Automotive News | September 3, 2007 - 12:01 am EST



Just as Roy Brown was going to dinner to celebrate his 90th birthday last October, he heard a car horn beeping loudly in his driveway.

Brown, the designer of Ford's infamous 1958-60 Edsel, looked outside and saw his granddaughter behind the wheel of a freshly restored 1958 Edsel Pacer convertible.

It was not just any Edsel. It was the very car Brown owned for decades before giving it to his son in the 1990s.

It was 50 years ago this week that Ford launched the car that launched at least a thousand jokes.
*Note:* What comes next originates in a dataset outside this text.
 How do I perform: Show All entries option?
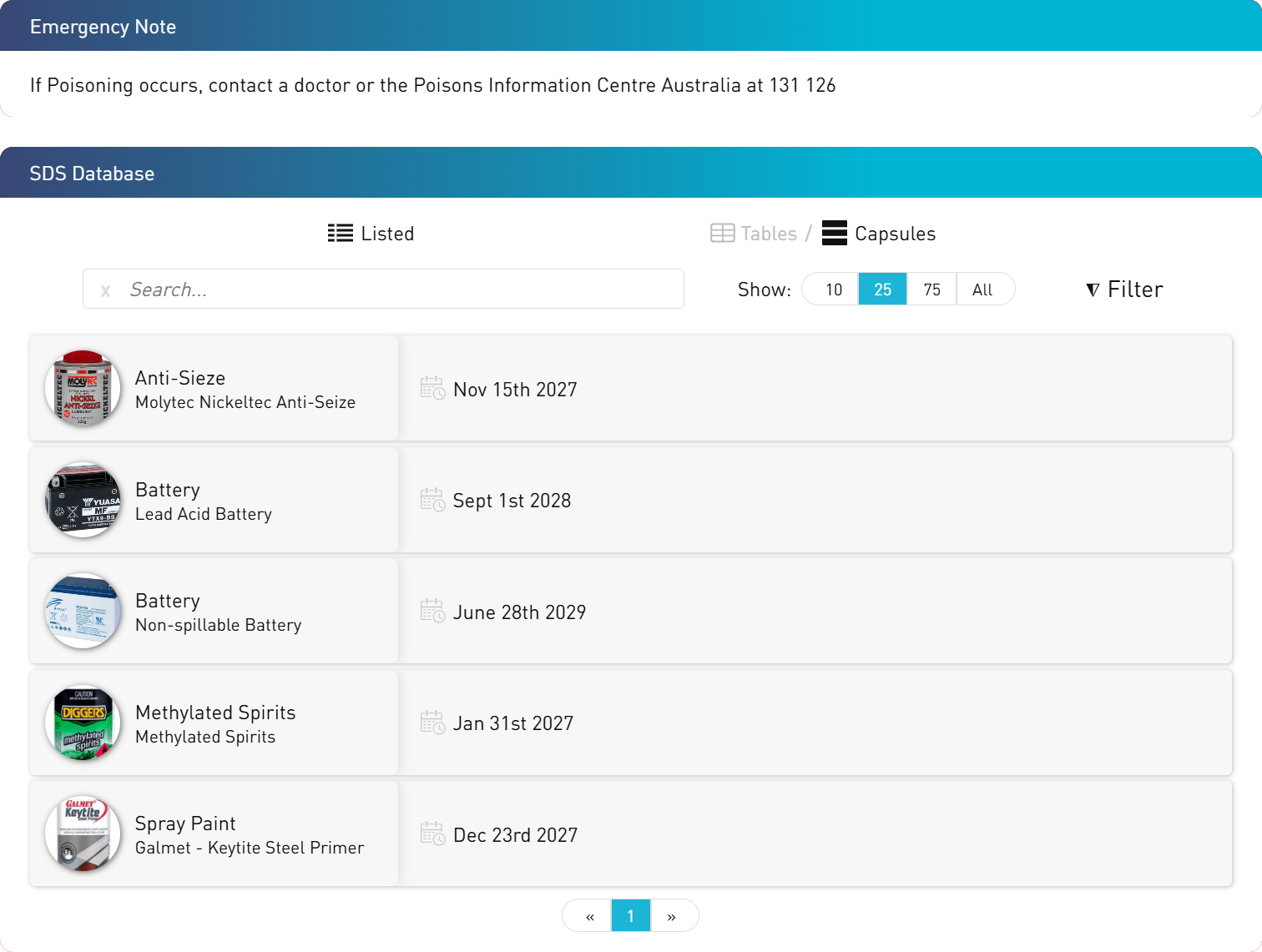pos(982,290)
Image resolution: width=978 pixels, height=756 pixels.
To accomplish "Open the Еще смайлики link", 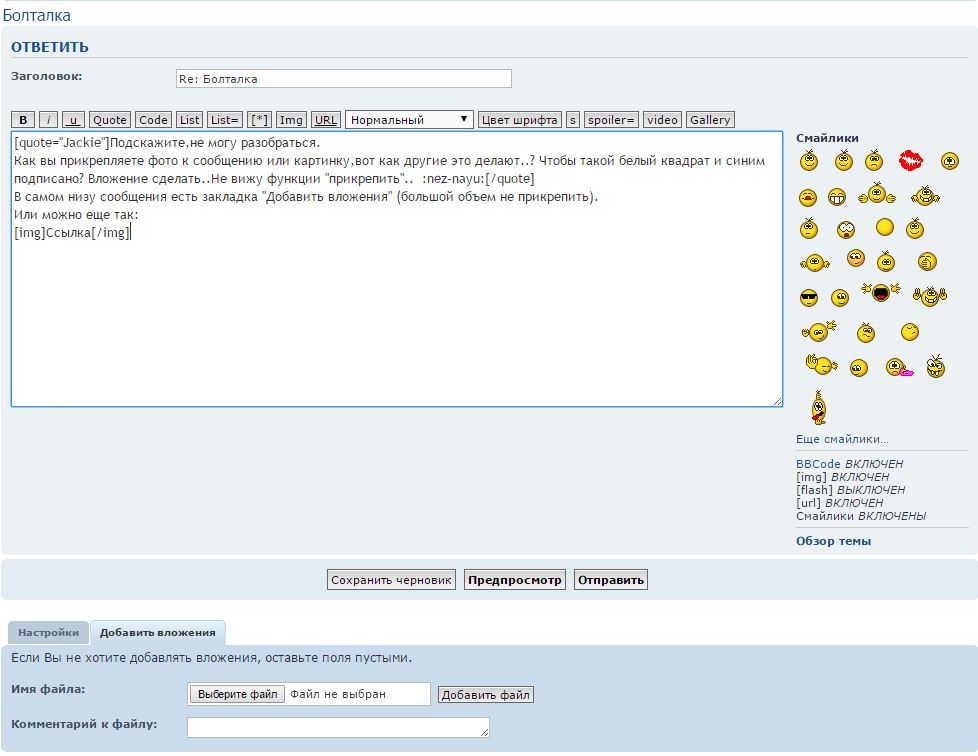I will (x=842, y=439).
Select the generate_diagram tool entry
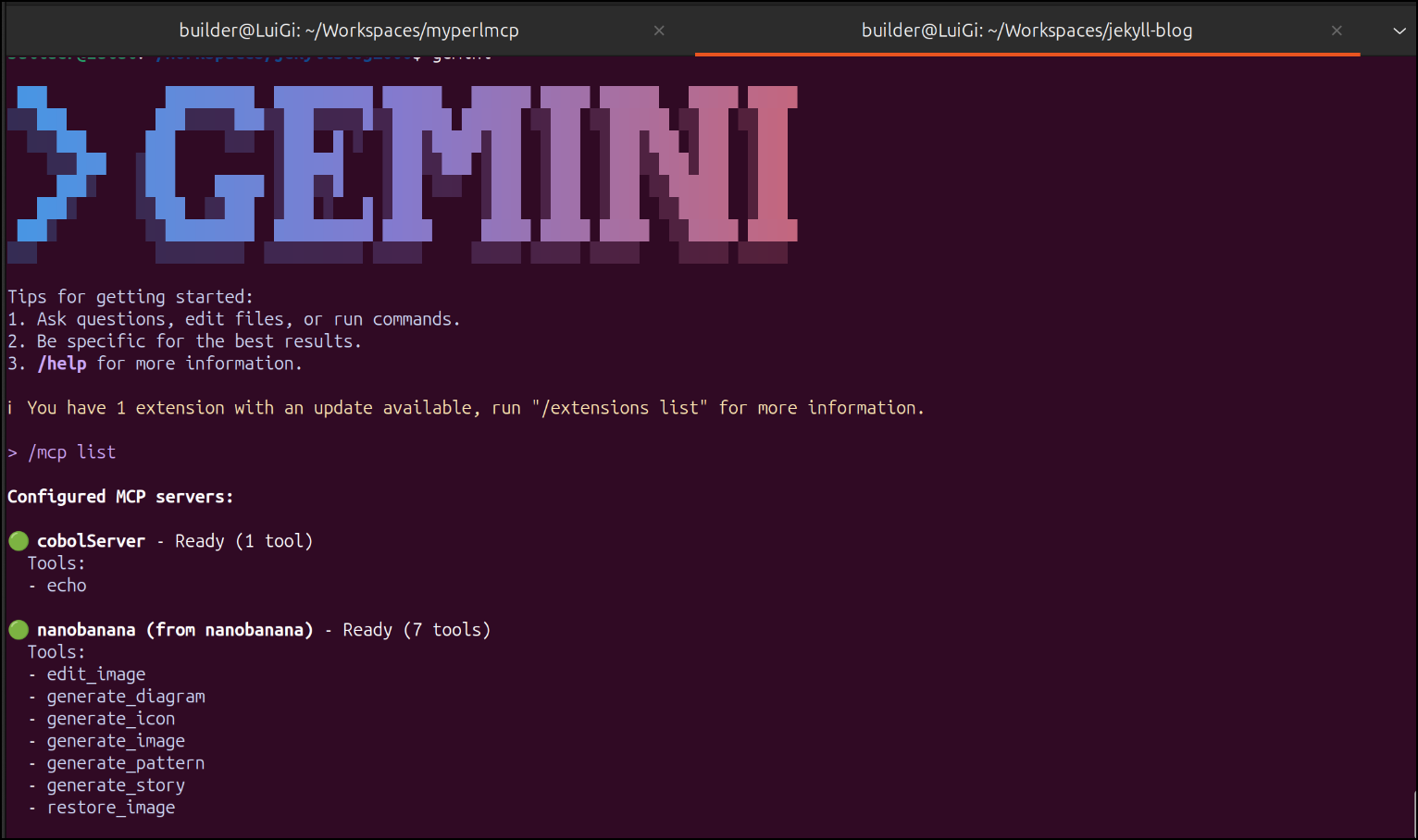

But the Edsel is not now, nor has it ever been, a laughing matter to Brown, who retired from Ford in 1979 after a long career that saw him banished to England after the Edsel disaster. He rebounded spectacularly as design chief of Ford of England, drawing such classics as the original Ford Cortina and the Consul.

"I call it Ford's most successful failure," Brown said of the Edsel in a phone interview with Automotive News.

In mid-August, Brown attended a 50th anniversary gathering of the Edsel club in Dearborn, Mich. More than 200 cars were there. And Brown, who lives in south central Michigan, was given a hero's welcome.

"I almost wore out my hand signing glove box doors and fenders," he said.

The Edsel was launched with great fanfare in the fall of 1957 but died just three years later after becoming the butt of many jokes. Comedians said the grille looked like an Oldsmobile sucking a lemon and compared it to a toilet seat.

But the real reason the Edsel died was not the way it looked. It arrived after a big change in consumers' preferences and a softening in the economy.

Ford planned to sell 200,000 Edsels annually but moved only 118,000 before disbanding the Edsel division in 1960. Talented executives such as Brown, whom Ford valued, were farmed out to Ford outposts until the furor and embarrassment died down.

Brown returned to the United States in the late 1960s and went on to design Thunderbirds and the Econoline vans of the 1970s before retiring.

Says Peter Horbury, Ford's executive director of design for the Americas: "It was a brave man who did the Edsel. It was just that one detail - the grille - that went against the grain."

Horbury said Ford designers should celebrate the Edsel's 50th anniversary and not bow their heads in silence. But alas, Ford has no plans this week to commemorate the occasion.